We have a function $$f(x,y)={y\choose x}$$ for $1<x<y$. We are trying to show that for a positive integer $k$, $f(kx,ky)\geq f(x,y)$.

So what I did so far was to write

$$\frac{ky(ky-1)\cdots(ky-kx+1)(ky-kx)!}{(ky-kx)!(kx)!} \geq \frac{y(y-1)\cdots(y-x+1)(y-x)!}{(y-x)!x!}$$

So we get

$$\frac{ky(ky-1)\cdots(ky-kx+1)}{(kx)!} \geq \frac{y(y-1)\cdots(y-x+1)}{x!}$$

Then I got stuck because every term on the numerator of the left hand side is greater than or equal to that of its right hand side but same goes for the denominator!

Could you anyone please give me a hint on what to do next?
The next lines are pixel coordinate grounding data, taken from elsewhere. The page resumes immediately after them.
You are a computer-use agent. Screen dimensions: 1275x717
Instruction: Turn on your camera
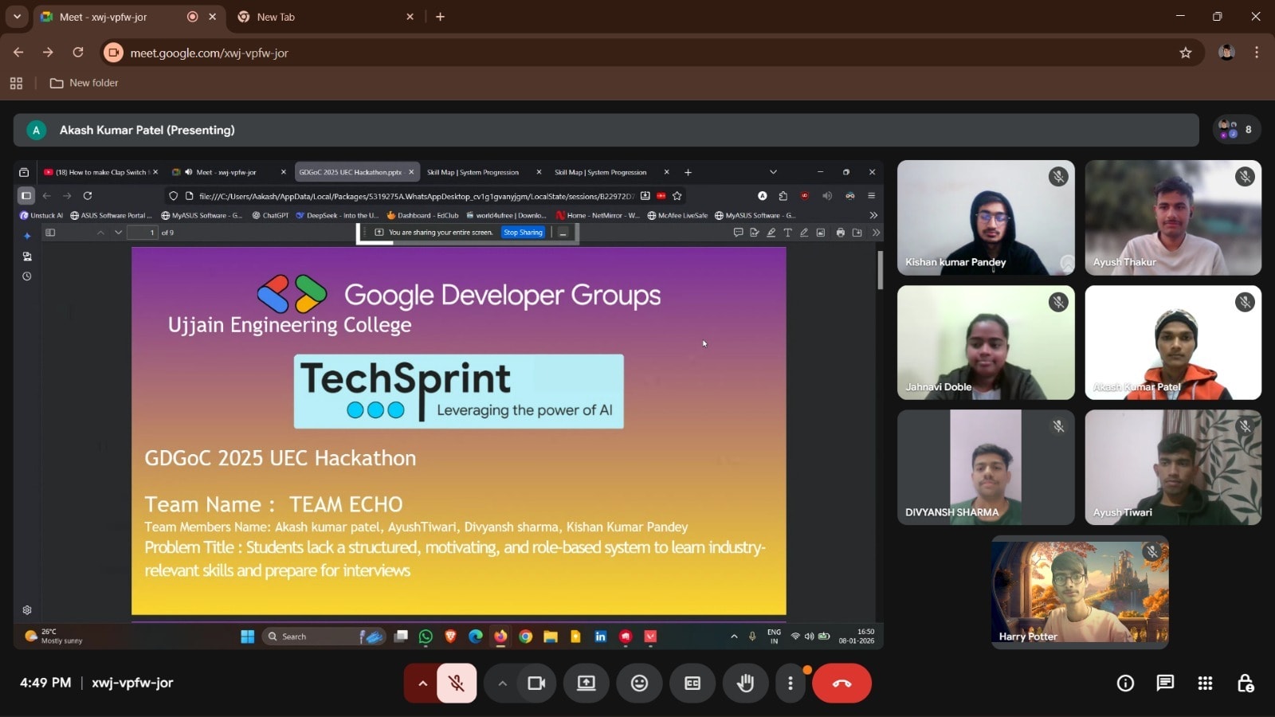pos(536,683)
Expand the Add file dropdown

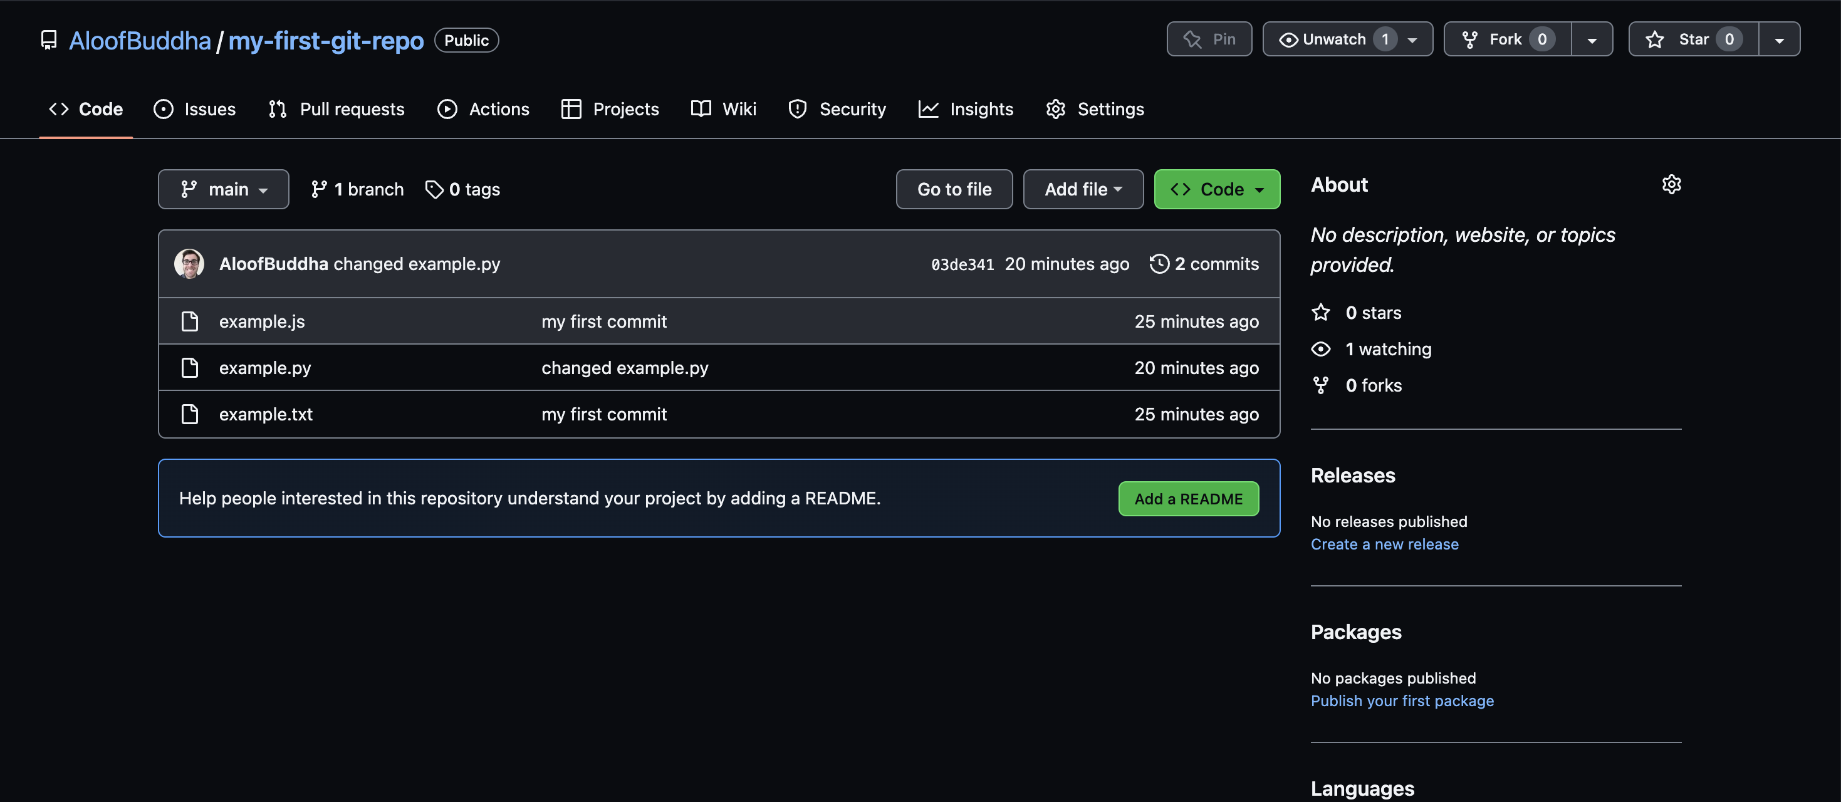coord(1082,189)
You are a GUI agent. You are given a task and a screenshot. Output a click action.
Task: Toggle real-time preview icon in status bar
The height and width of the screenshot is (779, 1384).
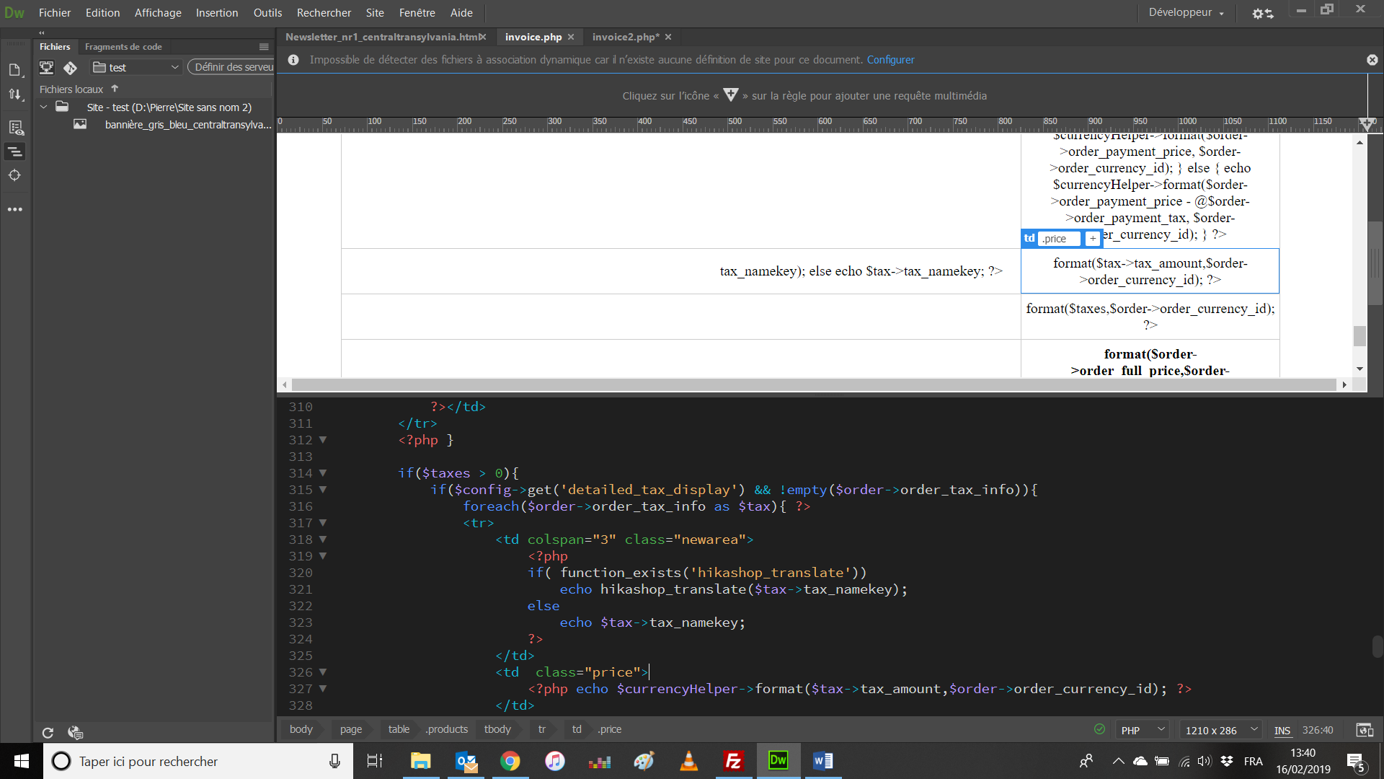coord(1365,730)
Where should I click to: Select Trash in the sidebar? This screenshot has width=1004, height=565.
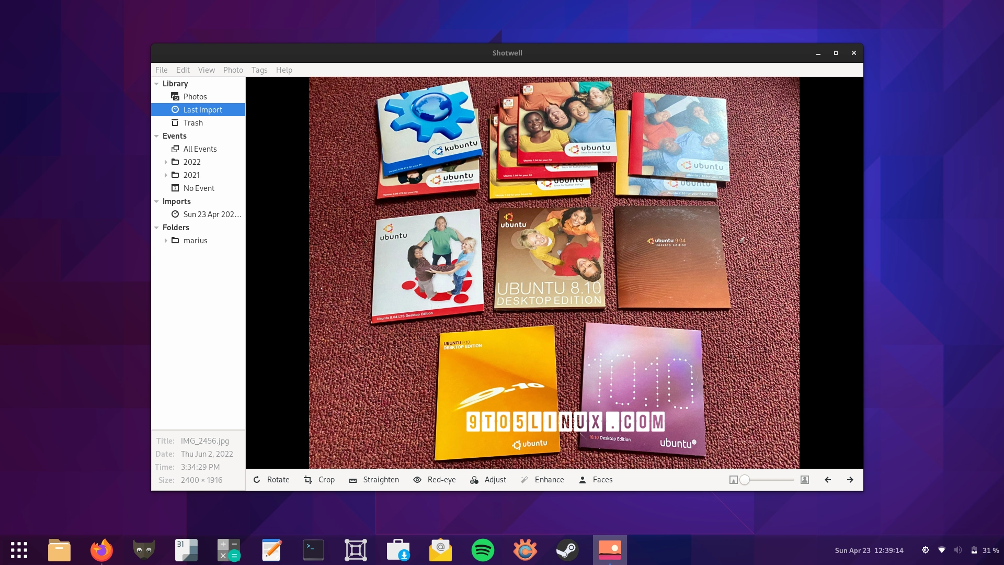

Is this even the right direction?

## Best Answer

We will use the well-known absorption identity of binomial coefficients:

\begin{align*} \binom{y}{x} = \frac{y}{x} \binom{y-1}{x-1} \end{align*}

Hence \begin{align*} \binom{ky}{kx} = \binom{ky - (k-1)x}{x} \prod_{n=x+1}^{kx} \frac{ky - kx + n}{n} \ge \binom{ky - (k-1)x}{x} \end{align*} Since $y > x$ and therefore $\frac{ky - kx + n}{n} \ge \frac{n}{n} = 1$. Pascal's identity also tells us \begin{align*} \binom{y}{x} = \binom{y-1}{x} + \binom{y-1}{x-1} \ge \binom{y-1}{x} \end{align*} In other words, $f(y) = \binom{y}{x}$ is an increasing function for any fixed $x$. Therefore, to conclude \begin{align*} \binom{ky - (k-1)x}{x} \ge \binom{y}{x} \end{align*} We need to show $ky - (k-1)x \ge y \iff y \ge x$, which is given.